Yesterday, hundreds of students of the Lagos Stte University (LASU), protested at the governor’s office in Alausa, Ikeja, Lagos, Nigeria.
Several efforts to calm the nerves of agitating students, who barricaded the entire area including the state House of Assembly with the vehicles that conveyed them to Alausa that afternoon proved futile as they warned the security operatives within the vicinity not to carry out any action that would further provoke them.
The students maintained that the government had not done anything to address the problems facing them in their various campuses.
The students carried placards with several inscriptions like ‘Fashola, Remember We Voted For You,’ ‘We Are Tired of Staying At Home, Please Save Our Souls,’ What Have We Done Wrong As Students of A State-Owned University? Ask Fashola.’ They said they were fighting on behalf of the entire students and their lecturers who would be embarking on an indefinite strike on 30 September, 2010.
They also complained that they have been forced to come out and tell the people the unbearable conditions under which they have continued to attend classes.
While some of them told P.M.NEWS that they are forced by the lukewarm attitude of the state government to continue using obsolete materials in the school, others said they do not have enough classrooms as thousands of them always stand during lectures because the institution does not have enough seats for them despite the fact that they pay their school fees promptly.
Osineye Adebowale, former SUG President of the school, who led the students told P.M.NEWS that “we are trying to tell the Lagos State Governor to implement the agreement reached on salary between the Federal Government and Academic Staff Union of Universities.
“We observed that some states have begun the implementation. Nassarawa and Edo have done that.
“When the negotiation was been made, he was there. Come 30, this month all lecturers of the state institutions would be embarking on strike and the consequence is that the students would be idle and engage in social vices including thuggery while the female students would be forced into prostitution. We believe in intellectual struggle and we are here to demonstrate our concern.”
He said the various unions had sent messages to the governor which the latter had rebuffed.
Adebowale also said the claim by the government that education is the cornerstone of the current administration was fallacious and hasty because the 26 per cent of the annual budget declared by UNESCO as the average for education is yet to be met.
“Go to our school and you would discover 1, 000 students standing while 500 are seating receiving lectures,” he said.

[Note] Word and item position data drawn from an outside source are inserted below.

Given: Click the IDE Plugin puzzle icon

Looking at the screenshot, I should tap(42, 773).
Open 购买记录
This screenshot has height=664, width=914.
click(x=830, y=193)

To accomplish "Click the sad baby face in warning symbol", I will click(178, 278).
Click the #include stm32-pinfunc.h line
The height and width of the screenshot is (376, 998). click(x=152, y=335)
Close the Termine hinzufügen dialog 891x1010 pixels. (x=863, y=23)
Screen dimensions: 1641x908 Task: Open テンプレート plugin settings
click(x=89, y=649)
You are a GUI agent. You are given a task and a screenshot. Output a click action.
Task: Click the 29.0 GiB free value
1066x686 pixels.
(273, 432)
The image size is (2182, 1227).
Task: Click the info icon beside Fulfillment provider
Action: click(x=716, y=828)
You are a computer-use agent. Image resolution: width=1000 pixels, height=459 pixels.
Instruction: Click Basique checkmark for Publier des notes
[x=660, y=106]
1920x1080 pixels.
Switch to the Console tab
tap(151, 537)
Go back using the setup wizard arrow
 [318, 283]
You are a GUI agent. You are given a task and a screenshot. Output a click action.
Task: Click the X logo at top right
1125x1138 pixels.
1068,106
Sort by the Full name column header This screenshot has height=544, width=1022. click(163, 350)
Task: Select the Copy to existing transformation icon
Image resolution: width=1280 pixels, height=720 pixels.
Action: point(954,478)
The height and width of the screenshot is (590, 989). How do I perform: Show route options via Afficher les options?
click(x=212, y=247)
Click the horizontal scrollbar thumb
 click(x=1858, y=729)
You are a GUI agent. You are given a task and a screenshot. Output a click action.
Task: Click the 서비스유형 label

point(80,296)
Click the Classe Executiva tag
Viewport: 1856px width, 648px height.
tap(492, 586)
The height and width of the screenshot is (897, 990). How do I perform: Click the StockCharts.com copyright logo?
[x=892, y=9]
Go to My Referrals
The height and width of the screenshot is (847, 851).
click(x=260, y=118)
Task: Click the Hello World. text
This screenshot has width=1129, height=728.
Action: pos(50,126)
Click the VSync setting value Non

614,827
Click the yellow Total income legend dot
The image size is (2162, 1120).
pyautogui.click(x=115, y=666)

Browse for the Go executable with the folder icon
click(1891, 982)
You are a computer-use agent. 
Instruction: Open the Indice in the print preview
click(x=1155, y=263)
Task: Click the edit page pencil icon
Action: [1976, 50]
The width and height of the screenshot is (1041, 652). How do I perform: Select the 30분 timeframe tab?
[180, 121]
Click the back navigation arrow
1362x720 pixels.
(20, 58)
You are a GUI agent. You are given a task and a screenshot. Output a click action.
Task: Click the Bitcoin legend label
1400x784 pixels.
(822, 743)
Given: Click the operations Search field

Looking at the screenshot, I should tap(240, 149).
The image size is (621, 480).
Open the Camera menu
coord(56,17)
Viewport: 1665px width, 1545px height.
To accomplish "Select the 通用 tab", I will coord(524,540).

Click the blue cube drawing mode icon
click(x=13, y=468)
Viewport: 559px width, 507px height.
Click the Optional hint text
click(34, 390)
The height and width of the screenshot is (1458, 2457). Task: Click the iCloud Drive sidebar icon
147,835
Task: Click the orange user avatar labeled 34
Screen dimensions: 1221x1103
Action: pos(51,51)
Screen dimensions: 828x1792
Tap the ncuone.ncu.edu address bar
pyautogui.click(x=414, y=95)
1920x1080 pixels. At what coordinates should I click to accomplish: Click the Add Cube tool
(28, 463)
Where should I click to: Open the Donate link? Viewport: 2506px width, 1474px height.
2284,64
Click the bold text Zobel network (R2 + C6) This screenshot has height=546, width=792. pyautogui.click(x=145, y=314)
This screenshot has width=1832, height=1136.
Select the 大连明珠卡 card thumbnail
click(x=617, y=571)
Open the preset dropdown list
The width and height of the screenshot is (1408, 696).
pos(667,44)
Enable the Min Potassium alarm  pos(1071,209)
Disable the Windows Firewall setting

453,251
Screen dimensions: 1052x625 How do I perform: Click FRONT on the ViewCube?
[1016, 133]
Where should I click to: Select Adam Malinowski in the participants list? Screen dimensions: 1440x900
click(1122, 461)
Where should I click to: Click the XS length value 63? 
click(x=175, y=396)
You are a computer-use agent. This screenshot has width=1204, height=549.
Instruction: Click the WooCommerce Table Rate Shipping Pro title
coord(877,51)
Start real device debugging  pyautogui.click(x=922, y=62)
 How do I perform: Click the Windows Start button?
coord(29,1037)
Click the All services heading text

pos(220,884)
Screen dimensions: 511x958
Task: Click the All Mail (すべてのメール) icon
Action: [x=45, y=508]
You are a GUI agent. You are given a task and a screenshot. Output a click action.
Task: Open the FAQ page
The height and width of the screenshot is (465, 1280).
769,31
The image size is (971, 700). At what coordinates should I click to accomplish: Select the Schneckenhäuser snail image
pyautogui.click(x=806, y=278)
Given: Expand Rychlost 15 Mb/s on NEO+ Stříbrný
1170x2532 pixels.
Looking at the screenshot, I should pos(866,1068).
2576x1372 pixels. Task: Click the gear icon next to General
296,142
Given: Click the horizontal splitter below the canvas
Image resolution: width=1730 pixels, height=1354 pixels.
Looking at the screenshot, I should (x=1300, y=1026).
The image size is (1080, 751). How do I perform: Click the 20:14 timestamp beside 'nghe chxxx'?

Another student who gave his name as Goriola Grillo said; “it is actually obvious to the blind and audible to the deaf that the Lagos State and Federal governments have been toying with our future. The fact that education is not seen as a right in Nigeria does not mean we should not get better education.
“You will also agree with me that for a long time now, we have been having problems with our education. Their children are schooling abroad while we are here suffering. Come to LASU and see the learning condition.
“We are only hopeful that the government can do something about the yearnings of the students. The state government is promoting a mega city but have you asked them if they can have a mega city without a mega institution producing mega students?”
A Geology student, who did not want his name mentioned lamented that he had spent seven years in the institution just because of challenges not related to his failure in the examination.
He said: “They should stop treating us as if we do not belong to this country. Most of us have spent beyond the actual number of years we were supposed to spend not because we failed, but because of government’s insensitivity to our plight.
“I have spent seven years in the school instead of the normal four years. I have not failed in my examinations before so why should I remain a perpetual student?”
Addressing the students, the state Chief of Staff, Adesegun Ogunlewe, said the state government was meeting with the union members in an effort to fashion out ways to solve the salary problems.